▼

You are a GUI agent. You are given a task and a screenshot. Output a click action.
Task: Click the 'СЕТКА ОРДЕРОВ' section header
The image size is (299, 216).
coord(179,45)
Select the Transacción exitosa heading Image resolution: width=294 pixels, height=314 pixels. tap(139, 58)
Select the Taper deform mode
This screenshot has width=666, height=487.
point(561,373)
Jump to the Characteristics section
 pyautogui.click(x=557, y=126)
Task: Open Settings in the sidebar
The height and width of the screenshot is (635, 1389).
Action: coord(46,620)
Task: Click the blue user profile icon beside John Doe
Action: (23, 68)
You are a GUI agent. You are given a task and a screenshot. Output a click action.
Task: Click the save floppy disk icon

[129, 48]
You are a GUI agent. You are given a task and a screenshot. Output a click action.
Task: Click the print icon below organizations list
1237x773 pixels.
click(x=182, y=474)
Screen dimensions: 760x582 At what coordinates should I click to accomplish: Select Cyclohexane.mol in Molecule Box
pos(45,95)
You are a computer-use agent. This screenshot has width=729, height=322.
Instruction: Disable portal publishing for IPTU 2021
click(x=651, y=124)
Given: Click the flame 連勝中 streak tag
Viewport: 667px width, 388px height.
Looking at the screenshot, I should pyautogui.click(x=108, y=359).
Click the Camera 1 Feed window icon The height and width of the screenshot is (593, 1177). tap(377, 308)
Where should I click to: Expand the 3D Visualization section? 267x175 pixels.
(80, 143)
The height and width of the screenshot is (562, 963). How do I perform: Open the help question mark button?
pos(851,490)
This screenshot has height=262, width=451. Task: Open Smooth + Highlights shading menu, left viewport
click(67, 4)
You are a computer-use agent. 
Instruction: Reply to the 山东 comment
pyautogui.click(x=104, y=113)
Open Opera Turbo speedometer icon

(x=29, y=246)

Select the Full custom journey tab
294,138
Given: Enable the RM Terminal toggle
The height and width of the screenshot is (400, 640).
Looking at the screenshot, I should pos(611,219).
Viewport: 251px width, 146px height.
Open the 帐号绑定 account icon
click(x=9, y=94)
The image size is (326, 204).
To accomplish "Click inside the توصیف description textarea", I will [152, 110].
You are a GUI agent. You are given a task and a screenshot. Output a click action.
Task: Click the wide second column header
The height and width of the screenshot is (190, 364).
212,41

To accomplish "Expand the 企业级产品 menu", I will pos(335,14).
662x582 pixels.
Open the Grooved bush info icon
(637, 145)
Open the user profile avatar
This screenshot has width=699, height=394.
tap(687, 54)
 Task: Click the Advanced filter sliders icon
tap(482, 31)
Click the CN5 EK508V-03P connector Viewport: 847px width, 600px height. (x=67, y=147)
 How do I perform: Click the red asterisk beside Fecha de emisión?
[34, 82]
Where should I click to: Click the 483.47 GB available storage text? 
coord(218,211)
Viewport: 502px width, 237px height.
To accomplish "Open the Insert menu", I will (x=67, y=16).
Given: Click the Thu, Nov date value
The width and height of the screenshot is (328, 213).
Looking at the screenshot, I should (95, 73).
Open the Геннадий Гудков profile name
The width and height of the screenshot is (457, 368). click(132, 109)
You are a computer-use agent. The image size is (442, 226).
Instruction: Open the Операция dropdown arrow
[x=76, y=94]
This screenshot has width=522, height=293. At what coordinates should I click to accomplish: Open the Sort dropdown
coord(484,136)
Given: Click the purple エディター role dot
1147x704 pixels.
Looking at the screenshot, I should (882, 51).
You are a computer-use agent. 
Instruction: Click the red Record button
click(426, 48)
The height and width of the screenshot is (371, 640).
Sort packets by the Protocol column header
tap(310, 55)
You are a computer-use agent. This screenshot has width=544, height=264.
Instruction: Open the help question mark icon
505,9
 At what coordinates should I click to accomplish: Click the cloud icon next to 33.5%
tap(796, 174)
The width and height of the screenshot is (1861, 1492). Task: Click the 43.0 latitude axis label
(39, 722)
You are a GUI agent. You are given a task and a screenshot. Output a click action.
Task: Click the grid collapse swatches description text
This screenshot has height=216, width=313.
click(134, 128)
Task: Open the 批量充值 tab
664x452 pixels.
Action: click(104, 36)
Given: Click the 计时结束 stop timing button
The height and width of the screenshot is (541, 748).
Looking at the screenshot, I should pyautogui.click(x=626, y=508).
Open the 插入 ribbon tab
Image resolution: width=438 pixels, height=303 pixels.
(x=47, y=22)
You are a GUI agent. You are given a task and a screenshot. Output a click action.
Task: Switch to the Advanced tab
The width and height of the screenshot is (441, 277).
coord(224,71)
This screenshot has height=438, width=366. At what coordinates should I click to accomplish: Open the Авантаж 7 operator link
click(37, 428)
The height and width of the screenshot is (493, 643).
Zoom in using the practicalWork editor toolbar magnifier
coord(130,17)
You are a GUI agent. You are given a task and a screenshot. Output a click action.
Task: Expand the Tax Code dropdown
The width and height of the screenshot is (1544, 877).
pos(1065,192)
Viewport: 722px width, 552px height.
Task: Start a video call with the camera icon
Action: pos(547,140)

▲

Every entry above should come back exactly as written.

You are a GUI agent. You are given a task and a screenshot. Output a click action.
Task: Click the 'СЕТКА ОРДЕРОВ' section header
The image size is (299, 216).
coord(179,45)
Select the Transacción exitosa heading Image resolution: width=294 pixels, height=314 pixels. tap(139, 58)
Select the Taper deform mode
This screenshot has width=666, height=487.
point(561,373)
Jump to the Characteristics section
 pyautogui.click(x=557, y=126)
Task: Open Settings in the sidebar
The height and width of the screenshot is (635, 1389).
Action: coord(46,620)
Task: Click the blue user profile icon beside John Doe
Action: (23, 68)
You are a GUI agent. You are given a task and a screenshot. Output a click action.
Task: Click the save floppy disk icon

[129, 48]
You are a GUI agent. You are given a task and a screenshot. Output a click action.
Task: Click the print icon below organizations list
1237x773 pixels.
click(x=182, y=474)
Screen dimensions: 760x582 At what coordinates should I click to accomplish: Select Cyclohexane.mol in Molecule Box
pos(45,95)
You are a computer-use agent. This screenshot has width=729, height=322.
Instruction: Disable portal publishing for IPTU 2021
click(x=651, y=124)
Given: Click the flame 連勝中 streak tag
Viewport: 667px width, 388px height.
Looking at the screenshot, I should pyautogui.click(x=108, y=359).
Click the Camera 1 Feed window icon The height and width of the screenshot is (593, 1177). tap(377, 308)
Where should I click to: Expand the 3D Visualization section? 267x175 pixels.
(80, 143)
The height and width of the screenshot is (562, 963). How do I perform: Open the help question mark button?
pos(851,490)
This screenshot has height=262, width=451. Task: Open Smooth + Highlights shading menu, left viewport
click(67, 4)
You are a computer-use agent. 
Instruction: Reply to the 山东 comment
pyautogui.click(x=104, y=113)
Open Opera Turbo speedometer icon

(x=29, y=246)

Select the Full custom journey tab
294,138
Given: Enable the RM Terminal toggle
The height and width of the screenshot is (400, 640).
Looking at the screenshot, I should pos(611,219).
Viewport: 251px width, 146px height.
Open the 帐号绑定 account icon
click(x=9, y=94)
The image size is (326, 204).
To accomplish "Click inside the توصیف description textarea", I will [152, 110].
You are a GUI agent. You are given a task and a screenshot. Output a click action.
Task: Click the wide second column header
The height and width of the screenshot is (190, 364).
212,41

To accomplish "Expand the 企业级产品 menu", I will pos(335,14).
662x582 pixels.
Open the Grooved bush info icon
(637, 145)
Open the user profile avatar
This screenshot has width=699, height=394.
tap(687, 54)
 Task: Click the Advanced filter sliders icon
tap(482, 31)
Click the CN5 EK508V-03P connector Viewport: 847px width, 600px height. (x=67, y=147)
 How do I perform: Click the red asterisk beside Fecha de emisión?
[34, 82]
Where should I click to: Click the 483.47 GB available storage text? 
coord(218,211)
Viewport: 502px width, 237px height.
To accomplish "Open the Insert menu", I will (x=67, y=16).
Given: Click the Thu, Nov date value
The width and height of the screenshot is (328, 213).
Looking at the screenshot, I should (95, 73).
Open the Геннадий Гудков profile name
The width and height of the screenshot is (457, 368). click(132, 109)
You are a computer-use agent. The image size is (442, 226).
Instruction: Open the Операция dropdown arrow
[x=76, y=94]
This screenshot has width=522, height=293. At what coordinates should I click to accomplish: Open the Sort dropdown
coord(484,136)
Given: Click the purple エディター role dot
1147x704 pixels.
Looking at the screenshot, I should (882, 51).
You are a computer-use agent. 
Instruction: Click the red Record button
click(426, 48)
The height and width of the screenshot is (371, 640).
Sort packets by the Protocol column header
tap(310, 55)
You are a computer-use agent. This screenshot has width=544, height=264.
Instruction: Open the help question mark icon
505,9
 At what coordinates should I click to accomplish: Click the cloud icon next to 33.5%
tap(796, 174)
The width and height of the screenshot is (1861, 1492). Task: Click the 43.0 latitude axis label
(39, 722)
You are a GUI agent. You are given a task and a screenshot. Output a click action.
Task: Click the grid collapse swatches description text
This screenshot has height=216, width=313.
click(134, 128)
Task: Open the 批量充值 tab
664x452 pixels.
Action: click(104, 36)
Given: Click the 计时结束 stop timing button
The height and width of the screenshot is (541, 748).
Looking at the screenshot, I should pyautogui.click(x=626, y=508).
Open the 插入 ribbon tab
Image resolution: width=438 pixels, height=303 pixels.
(x=47, y=22)
You are a GUI agent. You are given a task and a screenshot. Output a click action.
Task: Switch to the Advanced tab
The width and height of the screenshot is (441, 277).
coord(224,71)
This screenshot has height=438, width=366. At what coordinates should I click to accomplish: Open the Авантаж 7 operator link
click(37, 428)
The height and width of the screenshot is (493, 643).
Zoom in using the practicalWork editor toolbar magnifier
coord(130,17)
You are a GUI agent. You are given a task and a screenshot. Output a click action.
Task: Expand the Tax Code dropdown
The width and height of the screenshot is (1544, 877).
pos(1065,192)
Viewport: 722px width, 552px height.
Task: Start a video call with the camera icon
Action: pos(547,140)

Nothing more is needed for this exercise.